Document segment:
BEGIN
Unless there is a bug, please use the [forum](https://forum.opennmt.net) or [Gitter](https://gitter.im/OpenNMT/OpenNMT-py) to ask questions.

----

# Announcement - OpenNMT-py 2.0

**We're happy to announce the upcoming release v2.0 of OpenNMT-py.**

The major idea behind this release is the -- almost -- complete **makeover of the data loading pipeline**. A new 'dynamic' paradigm is introduced, allowing to apply on the fly transforms to the data.

This has a few advantages, amongst which:

- remove or drastically reduce the preprocessing required to train a model;
- increase the possibilities of data augmentation and manipulation through on-the fly transforms.

These transforms can be specific tokenization methods, filters, noising, or any custom transform users may want to implement. Custom transform implementation is quite straightforward thanks to the existing base class and example implementations.
END
Material provided:
BEGIN
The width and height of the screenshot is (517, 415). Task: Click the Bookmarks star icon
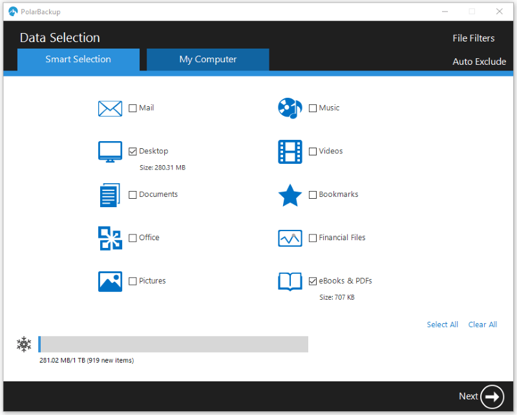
END
Problem requirements: Edit the OpenNMT-py 2.0 announcement: give it again starting with "The major idea" and going on through "and example implementations.", with "transforms" replaced by "transformations".

Solution to this exercise:
The major idea behind this release is the -- almost -- complete **makeover of the data loading pipeline**. A new 'dynamic' paradigm is introduced, allowing to apply on the fly transformations to the data.

This has a few advantages, amongst which:

- remove or drastically reduce the preprocessing required to train a model;
- increase the possibilities of data augmentation and manipulation through on-the fly transformations.

These transformations can be specific tokenization methods, filters, noising, or any custom transform users may want to implement. Custom transform implementation is quite straightforward thanks to the existing base class and example implementations.